Wendy, as many of you know, is living with dementia, and the gift of this disease is that it has robbed her of the fear of those ‘what ifs’. What if the plane crashes? What if she comes tumbling out of the seat on her wingwalk? What if therefore we don’t get to finish the book we’re currently writing together?
‘Doesn’t matter,’ she told me before the wing walk, ‘because what a way to go!’
Wendy published a couple of blog posts this week detailing her adventure for which she raised more than £3,000 for charity. At the end of one she wrote this: “We often regret the things we don’t do more than the things we do. So everyone, if you have a desire, something on your bucket list, just do it – no-one knows what’s around the corner…”
You can read more about Wendy’s wing walk here.
I thought of my friend who died suddenly, who was due to turn seventy in September, she had often written to me about this big looming birthday milestone, and she never made it. Because we just never know.
So, what has this got to do with working class writers, you might – quite rightly, actually – ask! Well, the point is this, as Wendy says, don’t put off those ambitions, don’t think ‘one day I’ll write that book’, just do it.
What was my motivation for writing my own debut novel, The Imposter? It’s rather morbid, but as we’re on the subject I’ll share with you, it was the thought of getting hit by a bus (that damned bus) and never having done it. That was a worse thought than any of those neuroses of writing.

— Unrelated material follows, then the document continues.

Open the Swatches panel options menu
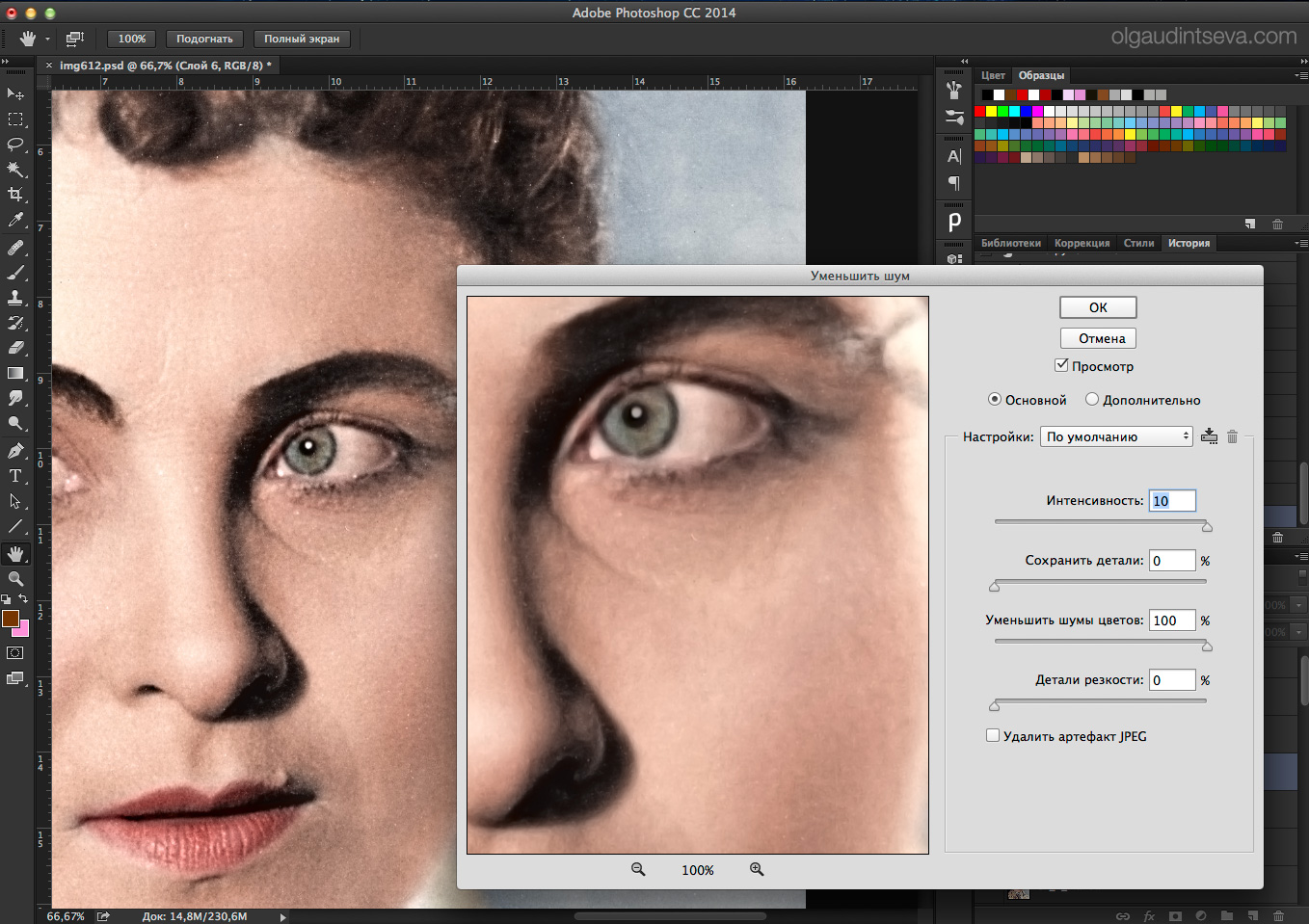This screenshot has height=924, width=1309. pos(1299,75)
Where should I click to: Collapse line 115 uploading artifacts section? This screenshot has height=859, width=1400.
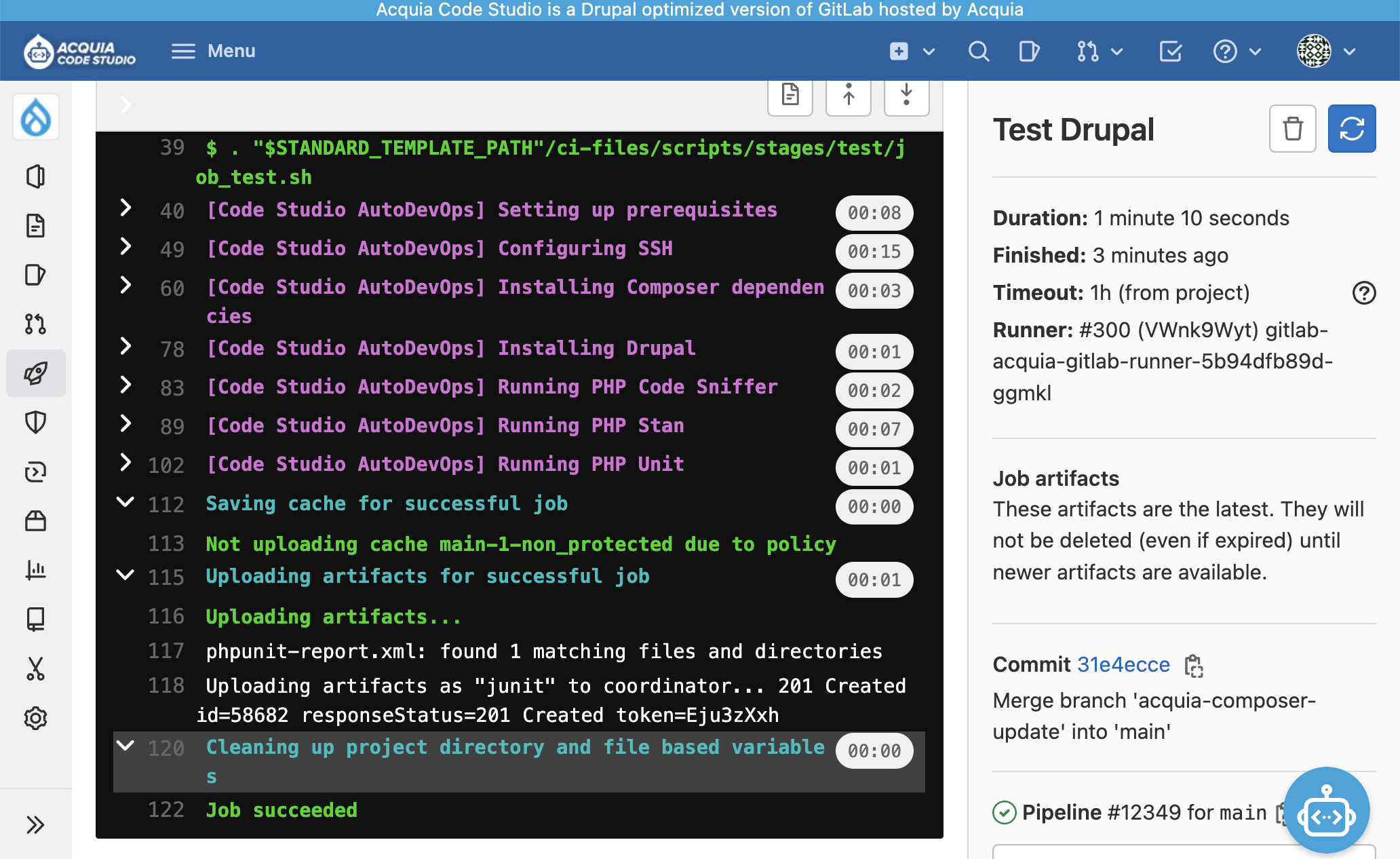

In October, I found myself at a bit of a loose end, so I decided that I would mentor one working class writer a month for one year. I am only nine months in but it has been the most wonderful and rewarding decision. Each month, I take on a new mentee, we have four one-to-one sessions to discuss their work in progress during that month, and they join my Facebook group and the growing community of working class writers there. It is a wonderful and supportive space where we share in each others news, writing and otherwise. Each Friday we have an accountability check to see what everyone has achieved in the last seven days, myself included. Some of them have set up their own workshop where they share and critique each other’s work, and every month we have a group zoom where I introduce them to another person from the book world, be that an author, agent, or someone working in publishing.
Last night we were joined by Ruth Knowles, a publisher at Puffin, and oh how I wish I could have recorded that zoom call for you because it was so fascinating – even for me having published numerous books.
The group has now swelled to thirteen and this has been due to a wonderful sponsor, who wishes to remain anonymous, who has paid for extra places for others to join us. My new mentee for this week, although a working class lad, did not feel comfortable to take the place of someone who could really benefit from all this support for free, and so he decided to pay it forward and paid £250 for someone else to join next month alongside the free space that I offer each month.
Credentials to join are that you must be from a working class background, you must also be unrepresented, unpublished and have a work in progress. I offer a free space each month for someone to join, but if you would like to join and pay it forward for someone else to enjoy a free space like this month’s mentee did, then do let me know.
Deadline for July applications is June 30th, please tell me in no more than 300 words a little about yourself and your working class credentials and your current work in progress. This is open to UK and Ireland only. If you have applied before and been unsuccessful, just keep on applying and try again in July. I am afraid I can only respond to the selected mentee for that month.
Please send applications to: anna@annawharton.com
This has turned into a truly supportive community for working class writers and I would like as many people as possible to benefit from it, so please share this post if you can.
And like I said at the top of this post, don’t put off your ambitions to write, gather all the help you can get, because the time to write is now.
As a 75 year old Canadian woman who was expected to die of a massive cranial aneurysm rupture at 47, I learned very quickly to get on with life the way that Wendy does. She is my heroine! I look forward to her newest book making it’s way to the bookstore here in Fredericton! As my brain damage has left me with some of the same lacks that dementia creates, I gain strength from Wendy’s positivity! Thank you Anna for helping with them!